0.0.6 • Published 5 years ago

cinatabase v0.0.6

Weekly downloads
2
License
MIT
Repository
github
Last release
5 years ago

Handles the interaction between memory and persistent databases.

Goal

Let's imaging your app has a memory database/store which serves as a source for your UI and persistent database (indexdb, server, etc.) where you store data between sessions. There are a few typical tasks that you have to handle:

  • partially sync both dbs
  • and make sure that dbs are consistent after mutation

The modern "redux"-like approach suggests to create actions, reducers, saga, effects and all kind of other abstractions that your framework ecosystem has. That's fine and in most cases straightforward but quite verbose as for me.

So I created this lib (better to say the draft of the lib) which tries to hide all tedious tasks under the hood providing for the client clean and pretty API.

Main idea

I will start from the high-level API and move further to more tiny details.

Doc and collection

Everything is tied around two main entities - Doc and Collection.

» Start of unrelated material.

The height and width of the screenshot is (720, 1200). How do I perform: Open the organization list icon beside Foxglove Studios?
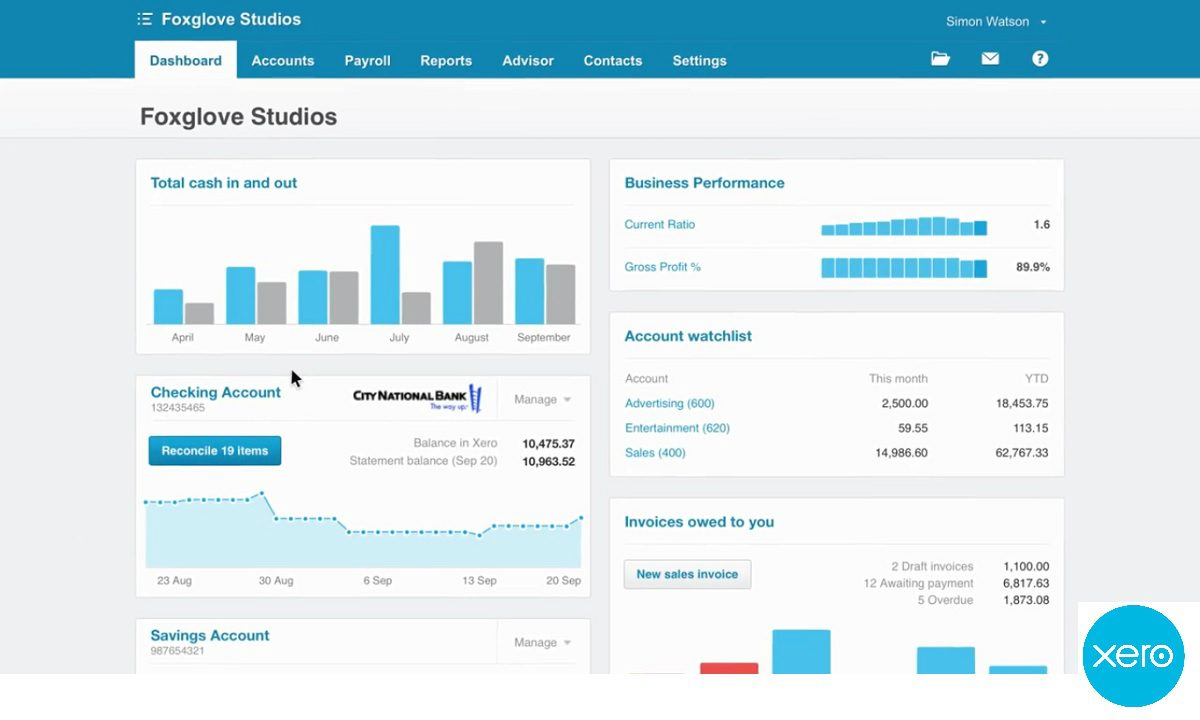click(144, 18)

That's the most high level API which the end-user will use eventually.

// get reference to users collection
const users = databaseManager.collection<{name: string}>('users');

// take one particular user
const admin = users.doc('admin');

// get user data
admin.snapshot().then((adminSnapshot) => {
    adminSnapshot.data()
});
Database manager

The next one is Database Manager which takes Memory and Remote dbs as parameter and control their interactions. Most likely you will have only one manager instance per app.

const memoryDb = new MemoryDb();
const remoteDb = new RemoteDb(new InMemoryRemoteProvider());
const databaseManager = new DatabaseManager(
  memoryDb,
  remoteDb
);
Memory and Remote dbs

Ok, let's move to Memory and Remote dbs. To make life easier for the Manager they both should mimic almost the same API as Database Manager itself.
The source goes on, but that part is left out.